In fifteen minutes it was all over. Three cops were dead and fourteen wounded. Seven blacks died and one was wounded. Of those blacks killed, four were believed to have been guerrillas. The other three were fair game for the cops who killed them.
In military terms, it was a clear victory for the guerrillas. The police suffered 17 casualties. The black community, seven. Mayor Carl Stokes quickly rounded up some of the best-known black nationalists in town. He was in trouble and had to arrest somebody in a hurry. One of the nationalists, Fred Ahmed Evans, claims that he was the organizer of the group who carried out the ambush. That may be. But then again, it may not. There was no political need for Evans to volunteer any information to the police. The deed had been done and it spoke eloquently for itself. Politically, it would’ve been wiser for Evans to yell, “Frameup!” But maybe the brother’s on an ego trip.

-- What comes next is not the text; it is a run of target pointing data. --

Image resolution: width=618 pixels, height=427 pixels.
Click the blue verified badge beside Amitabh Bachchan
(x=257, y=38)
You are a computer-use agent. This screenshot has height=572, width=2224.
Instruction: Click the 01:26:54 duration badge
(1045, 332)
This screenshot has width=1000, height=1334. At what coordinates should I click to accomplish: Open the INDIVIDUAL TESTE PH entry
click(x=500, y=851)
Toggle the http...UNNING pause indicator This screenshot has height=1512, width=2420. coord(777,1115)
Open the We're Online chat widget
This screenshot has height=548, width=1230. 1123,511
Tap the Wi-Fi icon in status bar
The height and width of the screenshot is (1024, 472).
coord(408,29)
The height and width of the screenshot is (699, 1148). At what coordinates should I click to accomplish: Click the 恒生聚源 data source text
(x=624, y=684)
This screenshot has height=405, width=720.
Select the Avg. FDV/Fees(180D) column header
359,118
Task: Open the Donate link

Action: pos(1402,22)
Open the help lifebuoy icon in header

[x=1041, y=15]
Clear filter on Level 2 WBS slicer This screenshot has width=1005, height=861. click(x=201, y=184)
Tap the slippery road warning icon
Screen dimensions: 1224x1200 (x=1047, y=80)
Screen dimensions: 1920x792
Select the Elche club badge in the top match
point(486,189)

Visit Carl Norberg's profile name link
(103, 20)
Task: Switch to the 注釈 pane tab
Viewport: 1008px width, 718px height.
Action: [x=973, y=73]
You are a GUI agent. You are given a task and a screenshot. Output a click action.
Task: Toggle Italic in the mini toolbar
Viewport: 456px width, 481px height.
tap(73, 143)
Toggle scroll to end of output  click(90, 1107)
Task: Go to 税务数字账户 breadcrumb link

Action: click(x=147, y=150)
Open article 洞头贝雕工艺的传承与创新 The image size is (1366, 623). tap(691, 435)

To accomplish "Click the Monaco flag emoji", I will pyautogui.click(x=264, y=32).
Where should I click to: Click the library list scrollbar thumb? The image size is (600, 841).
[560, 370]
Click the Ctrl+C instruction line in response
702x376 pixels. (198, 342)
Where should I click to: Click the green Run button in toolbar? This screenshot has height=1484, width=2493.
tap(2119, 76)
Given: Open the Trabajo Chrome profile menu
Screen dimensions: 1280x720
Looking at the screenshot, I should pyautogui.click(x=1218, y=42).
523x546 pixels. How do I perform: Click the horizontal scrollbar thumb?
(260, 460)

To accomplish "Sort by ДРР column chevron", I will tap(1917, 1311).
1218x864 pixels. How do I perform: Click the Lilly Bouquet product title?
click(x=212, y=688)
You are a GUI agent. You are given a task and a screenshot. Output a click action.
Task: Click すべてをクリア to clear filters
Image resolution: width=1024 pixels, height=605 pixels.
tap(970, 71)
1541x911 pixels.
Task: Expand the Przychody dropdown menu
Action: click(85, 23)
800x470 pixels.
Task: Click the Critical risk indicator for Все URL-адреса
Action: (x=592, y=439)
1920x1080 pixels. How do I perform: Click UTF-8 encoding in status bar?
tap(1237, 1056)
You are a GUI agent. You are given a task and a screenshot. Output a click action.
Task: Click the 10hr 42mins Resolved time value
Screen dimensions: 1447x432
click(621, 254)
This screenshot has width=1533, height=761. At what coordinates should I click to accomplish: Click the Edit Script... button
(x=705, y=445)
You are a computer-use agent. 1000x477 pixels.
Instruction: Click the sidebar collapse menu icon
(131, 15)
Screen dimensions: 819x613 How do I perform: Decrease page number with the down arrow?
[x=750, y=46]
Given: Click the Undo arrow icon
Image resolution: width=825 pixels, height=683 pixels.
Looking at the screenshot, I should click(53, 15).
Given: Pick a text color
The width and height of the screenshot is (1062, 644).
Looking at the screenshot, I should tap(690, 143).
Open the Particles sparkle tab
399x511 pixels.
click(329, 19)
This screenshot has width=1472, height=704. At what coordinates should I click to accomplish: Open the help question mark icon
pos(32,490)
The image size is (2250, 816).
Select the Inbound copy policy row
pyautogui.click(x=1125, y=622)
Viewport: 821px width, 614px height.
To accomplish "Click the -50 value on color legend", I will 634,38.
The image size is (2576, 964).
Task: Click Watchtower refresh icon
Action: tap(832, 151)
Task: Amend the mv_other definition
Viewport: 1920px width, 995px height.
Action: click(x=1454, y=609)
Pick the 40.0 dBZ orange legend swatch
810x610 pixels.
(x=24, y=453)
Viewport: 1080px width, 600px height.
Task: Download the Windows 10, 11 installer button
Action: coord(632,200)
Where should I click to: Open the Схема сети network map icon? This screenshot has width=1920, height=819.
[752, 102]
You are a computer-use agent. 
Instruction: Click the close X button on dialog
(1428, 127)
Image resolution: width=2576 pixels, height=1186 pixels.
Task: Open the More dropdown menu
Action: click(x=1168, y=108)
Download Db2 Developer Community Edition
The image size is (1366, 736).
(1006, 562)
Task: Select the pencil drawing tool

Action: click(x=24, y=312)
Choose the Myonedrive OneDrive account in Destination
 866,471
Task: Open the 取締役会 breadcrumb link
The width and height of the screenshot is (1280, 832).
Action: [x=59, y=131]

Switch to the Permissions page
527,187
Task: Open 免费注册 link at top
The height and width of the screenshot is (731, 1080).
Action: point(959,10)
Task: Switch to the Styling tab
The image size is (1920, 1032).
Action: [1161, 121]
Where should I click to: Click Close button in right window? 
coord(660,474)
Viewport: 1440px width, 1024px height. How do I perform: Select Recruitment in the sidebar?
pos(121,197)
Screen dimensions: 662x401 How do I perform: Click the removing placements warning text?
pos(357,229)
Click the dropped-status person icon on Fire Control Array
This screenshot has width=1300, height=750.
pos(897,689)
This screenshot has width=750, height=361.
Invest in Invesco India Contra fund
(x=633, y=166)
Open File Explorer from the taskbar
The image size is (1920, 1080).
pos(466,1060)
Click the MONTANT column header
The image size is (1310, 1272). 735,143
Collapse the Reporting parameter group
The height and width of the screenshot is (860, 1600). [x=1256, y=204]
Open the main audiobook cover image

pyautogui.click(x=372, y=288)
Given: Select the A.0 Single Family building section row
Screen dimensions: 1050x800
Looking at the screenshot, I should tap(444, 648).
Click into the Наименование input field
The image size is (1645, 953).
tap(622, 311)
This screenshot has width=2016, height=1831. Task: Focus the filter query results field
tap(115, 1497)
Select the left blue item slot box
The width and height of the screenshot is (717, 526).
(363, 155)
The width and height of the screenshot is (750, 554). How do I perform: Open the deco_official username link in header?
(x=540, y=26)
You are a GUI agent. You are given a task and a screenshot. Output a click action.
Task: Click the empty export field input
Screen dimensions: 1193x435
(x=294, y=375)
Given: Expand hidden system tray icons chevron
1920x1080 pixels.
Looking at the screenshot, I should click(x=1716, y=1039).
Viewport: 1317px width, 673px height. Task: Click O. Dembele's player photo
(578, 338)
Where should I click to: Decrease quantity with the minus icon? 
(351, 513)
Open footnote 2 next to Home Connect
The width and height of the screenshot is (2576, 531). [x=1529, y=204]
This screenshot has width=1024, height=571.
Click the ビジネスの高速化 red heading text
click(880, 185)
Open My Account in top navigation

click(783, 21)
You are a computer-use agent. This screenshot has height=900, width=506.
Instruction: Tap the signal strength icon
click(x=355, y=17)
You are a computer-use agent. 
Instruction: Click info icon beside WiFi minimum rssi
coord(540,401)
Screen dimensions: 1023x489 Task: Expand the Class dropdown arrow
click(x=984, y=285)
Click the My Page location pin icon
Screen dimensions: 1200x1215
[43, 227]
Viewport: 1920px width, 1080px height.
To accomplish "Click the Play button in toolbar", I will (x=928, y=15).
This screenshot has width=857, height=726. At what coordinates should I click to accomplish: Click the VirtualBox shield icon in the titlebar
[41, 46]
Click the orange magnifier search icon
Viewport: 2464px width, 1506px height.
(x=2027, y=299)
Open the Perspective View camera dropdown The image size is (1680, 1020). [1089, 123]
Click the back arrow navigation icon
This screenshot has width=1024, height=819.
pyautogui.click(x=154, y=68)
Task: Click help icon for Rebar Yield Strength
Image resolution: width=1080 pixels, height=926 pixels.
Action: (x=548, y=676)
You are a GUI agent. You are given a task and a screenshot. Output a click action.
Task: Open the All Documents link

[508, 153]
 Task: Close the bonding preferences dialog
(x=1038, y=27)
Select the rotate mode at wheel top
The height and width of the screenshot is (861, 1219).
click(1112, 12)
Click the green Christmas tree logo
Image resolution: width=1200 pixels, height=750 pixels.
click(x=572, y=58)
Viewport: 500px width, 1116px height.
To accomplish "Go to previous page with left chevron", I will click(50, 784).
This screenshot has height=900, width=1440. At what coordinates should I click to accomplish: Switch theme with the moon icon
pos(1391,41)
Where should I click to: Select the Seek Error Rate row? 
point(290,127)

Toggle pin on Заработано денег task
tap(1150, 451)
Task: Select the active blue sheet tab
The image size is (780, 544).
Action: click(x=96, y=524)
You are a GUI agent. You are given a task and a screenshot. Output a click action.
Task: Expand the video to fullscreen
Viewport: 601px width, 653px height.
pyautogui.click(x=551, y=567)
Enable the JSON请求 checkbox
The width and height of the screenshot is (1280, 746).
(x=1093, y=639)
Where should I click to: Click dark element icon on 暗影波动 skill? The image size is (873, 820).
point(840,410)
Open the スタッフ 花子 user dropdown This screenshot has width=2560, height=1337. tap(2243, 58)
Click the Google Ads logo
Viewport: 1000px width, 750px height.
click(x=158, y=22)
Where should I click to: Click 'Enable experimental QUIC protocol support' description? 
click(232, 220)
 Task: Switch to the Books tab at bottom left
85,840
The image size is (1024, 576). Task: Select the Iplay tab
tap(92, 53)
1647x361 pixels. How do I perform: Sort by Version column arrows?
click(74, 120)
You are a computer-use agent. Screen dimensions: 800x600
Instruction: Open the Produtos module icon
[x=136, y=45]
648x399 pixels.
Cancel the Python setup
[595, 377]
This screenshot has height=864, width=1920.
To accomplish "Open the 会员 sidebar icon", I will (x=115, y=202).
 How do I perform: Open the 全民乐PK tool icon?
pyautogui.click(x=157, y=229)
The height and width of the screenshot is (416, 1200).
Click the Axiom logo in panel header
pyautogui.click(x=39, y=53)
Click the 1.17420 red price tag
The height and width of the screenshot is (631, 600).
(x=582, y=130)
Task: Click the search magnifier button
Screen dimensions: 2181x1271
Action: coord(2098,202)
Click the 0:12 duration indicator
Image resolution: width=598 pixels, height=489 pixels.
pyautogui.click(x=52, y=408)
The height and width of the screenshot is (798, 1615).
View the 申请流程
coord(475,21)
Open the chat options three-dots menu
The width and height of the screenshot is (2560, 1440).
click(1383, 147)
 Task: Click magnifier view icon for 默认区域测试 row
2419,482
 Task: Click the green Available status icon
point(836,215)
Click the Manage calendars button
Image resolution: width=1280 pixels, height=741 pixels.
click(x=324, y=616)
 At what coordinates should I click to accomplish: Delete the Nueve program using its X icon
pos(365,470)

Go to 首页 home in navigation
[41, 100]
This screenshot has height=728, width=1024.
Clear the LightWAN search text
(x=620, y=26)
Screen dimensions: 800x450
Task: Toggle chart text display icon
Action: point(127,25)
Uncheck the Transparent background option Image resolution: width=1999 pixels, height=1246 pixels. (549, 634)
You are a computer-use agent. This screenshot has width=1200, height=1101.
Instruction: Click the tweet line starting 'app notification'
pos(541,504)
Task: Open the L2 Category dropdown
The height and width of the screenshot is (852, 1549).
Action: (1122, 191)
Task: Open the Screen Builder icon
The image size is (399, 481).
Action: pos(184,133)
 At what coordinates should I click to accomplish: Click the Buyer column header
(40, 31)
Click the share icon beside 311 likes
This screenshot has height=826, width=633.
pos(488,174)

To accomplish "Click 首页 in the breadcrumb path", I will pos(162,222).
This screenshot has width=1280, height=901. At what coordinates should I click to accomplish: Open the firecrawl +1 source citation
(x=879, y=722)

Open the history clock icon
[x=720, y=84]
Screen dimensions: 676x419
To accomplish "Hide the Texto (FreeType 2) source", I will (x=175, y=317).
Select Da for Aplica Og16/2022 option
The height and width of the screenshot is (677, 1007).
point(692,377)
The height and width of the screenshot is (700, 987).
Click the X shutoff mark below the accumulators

Carl Stokes handled the overall situation very well. His purpose for being in office was to keep “those people” in line and in circumstances which would have sent a white mayor into a panic, Stokes showed that he could keep “those people” in line. Although he’d had the Governor call up the National Guard; he decided against immediately putting the Guard in the black community. Instead he called together every Negro who had ever applied the name leader to himself and put upon them and the Negro policeman the responsibility of keeping the ghetto quiet. It was a gamble, and it-worked to a greater degree than Stokes’ white bosses had anticipated. Although there were some burnings and liberating of stores (looting) the night following the ambush, the People did not take to the streets as they would have had the Guard been in the community.
This ploy of Stokes’ is likely to be picked up rapidly by mayors from coast to coast. Instead of the colonial power using its own troops to police the native quarters, how much better it is to let the natives police themselves. And, it is a move which the ideology of the black movement has laid the groundwork for. It is a move which takes advantage of the weaknesses of the “everybody-black-is-a-brother” position. It is a move which takes advantage of the calls for unity based on blackness rather than unity based on class and ideology. A black cop firing his gun at black people cannot be considered a:-brother. A black nationalist, a black minister or black political figure who walks the streets of the community and tells the people that fighting back is not the way is not a brother. A brother has one message and one message only—the best way to fight.
Under the guise of black unity, the black community is being divided. Under the guise of brotherhood and togetherness, one segment of the community is going to be used to police and oppress the other segment. And the ideological framework for this was laid by those who follow the Carmichael line, “Every Negro is a potential black man.” How much more true is Rap Brown’s statement, “Every Negro is a potential traitor. Every black man is a potential revolutionary.”
It is to be hoped that the cadre which planned and carried out the ambush have also done their political homework and are carrying it into the community. In an urban situation, a guerrilla unit cannot survive unless it is simultaneously educating the people politically and thereby gaining their material support. The battle is not against cops. It is against a system which has created political and economic institutions whose sole aims are the oppression, degradation and exploitation of everyone. Cops are only an instrument of that system and have to be fought as long as they continue to be instruments. They are not the target, however. They are merely there to guard the target.
That there is a basis within the people for understanding the necessity and dynamics of revolution, there can be no doubt. The New York Post (July 24) reports an incident where the police were trying to chase some small boys off the street so they wouldn’t get hit by any stray bullets from the guns of the guerrillas. One of the boys told the cops, “they’re (the guerrillas) not after us. They’re after you. They want you, not us.” On that kind of understanding, a great and lasting revolutionary movement can be built, provided that we know what we want to build and what the necessary tools are for the building.